Some legal bases for the resolution of the environmental conflict in Colombia and Latin America
From our perspective, we consider that there is an environmental vision that is an essential part of the conflict, in the sense that there is a binding interaction of social and natural elements. Therefore, we should not focus exclusively on the forms of appropriation, domination and transformation of nature, but also on the various political, social and cultural factors that occur among cultures that, in multiple circumstances, try to impose their lifestyles against other peoples and societies.
Given the emergence and development of environmental conflict, environmental law and justice should guide a re-distributive approach as one of the possibilities of handling environmental conflicts. From the perspective of political environmentalism, a concept that we have built from the idea of mobilization in defense of the ecosystems and the cultures that inhabit them, we seek to defend the environment for present and future generations of human beings and other beings of nature.
Political environmentalism has in “popular environmentalism” one of its main expressions of action in defense of nature and cultures. It is the set of legal actions and social and cultural policies that enable ethnic groups, communities and societies to defend against the attacks and negative impacts that projects by national and transnational companies with the support of their States cause to their lives, territories, resources and the environment in general.
From our point of view, these affected societies and communities are victims of environmental injustices and attacks on the sources of material and spiritual sustenance due to the misappropriation of their environment by other cultures. Therefore, they develop resistance movements in the defense of their environment, its territory and its culture associated with its own way of living.
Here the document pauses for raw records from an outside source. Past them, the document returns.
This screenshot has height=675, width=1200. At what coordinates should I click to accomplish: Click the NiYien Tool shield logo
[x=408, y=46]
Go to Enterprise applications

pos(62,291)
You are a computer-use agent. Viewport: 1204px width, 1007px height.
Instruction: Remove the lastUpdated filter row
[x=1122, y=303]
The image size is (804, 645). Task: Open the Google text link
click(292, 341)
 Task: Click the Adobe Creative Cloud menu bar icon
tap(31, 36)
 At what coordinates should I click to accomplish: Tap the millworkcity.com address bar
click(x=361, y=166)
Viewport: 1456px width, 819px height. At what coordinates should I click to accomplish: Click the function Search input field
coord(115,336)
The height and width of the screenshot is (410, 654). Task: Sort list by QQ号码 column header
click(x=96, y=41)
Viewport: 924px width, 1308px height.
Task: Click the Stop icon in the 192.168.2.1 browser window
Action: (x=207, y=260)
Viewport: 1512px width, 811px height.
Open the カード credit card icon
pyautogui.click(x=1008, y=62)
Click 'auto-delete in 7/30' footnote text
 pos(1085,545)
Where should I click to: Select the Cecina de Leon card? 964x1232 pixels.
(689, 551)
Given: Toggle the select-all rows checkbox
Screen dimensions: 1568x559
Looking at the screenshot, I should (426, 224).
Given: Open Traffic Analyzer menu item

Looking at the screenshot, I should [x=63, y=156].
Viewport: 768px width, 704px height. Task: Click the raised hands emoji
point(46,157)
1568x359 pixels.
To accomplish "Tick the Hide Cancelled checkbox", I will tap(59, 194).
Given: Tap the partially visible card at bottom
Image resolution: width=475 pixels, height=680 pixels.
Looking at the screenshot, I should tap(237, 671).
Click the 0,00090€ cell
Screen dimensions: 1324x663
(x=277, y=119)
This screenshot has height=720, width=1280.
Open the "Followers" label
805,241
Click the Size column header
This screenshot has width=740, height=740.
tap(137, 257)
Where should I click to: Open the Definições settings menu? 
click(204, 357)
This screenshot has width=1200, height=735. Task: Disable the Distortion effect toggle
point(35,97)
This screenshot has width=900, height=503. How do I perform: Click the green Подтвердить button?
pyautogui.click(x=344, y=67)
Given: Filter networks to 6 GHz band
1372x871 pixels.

Generally, in Latin America and particularly in Colombia the main projects or activities that originate the environmental conflict have to do with extraction of minerals and hydrocarbons for the domestic and global market. For example, we have coal extraction in Cerrejón, Guajira by Intercor Inc.; nickel in Cerromatoso, Córdoba by BHP Billiton; gold in Santurbán and in La Colosa by Eco Gold Co. and Anglo Gold Ashanti; and oil in Boyacá, Santander, Putumayo, Meta, Casanare or Arauca by Occidental Inc. or BP. In addition, there are also infrastructure works for the access and transportation of new raw materials and goods for national and global markets, such as roads and highways, airports and ports, hydroelectric and thermoelectric projects such as Urrá, El Quimbo, Hidrosogamoso or Hidroituango. These projects respond to the new demands of increasingly urbanized and industrialized societies, generating the exaggerated decline and destruction of biological diversity for agrofuel projects, access to genetic resources or fumigation to illicit crops; water and soil appropriation and forest destruction for agroindustrial monocultures of oil palm, soybean, sugar cane, cotton or livestock for export meat.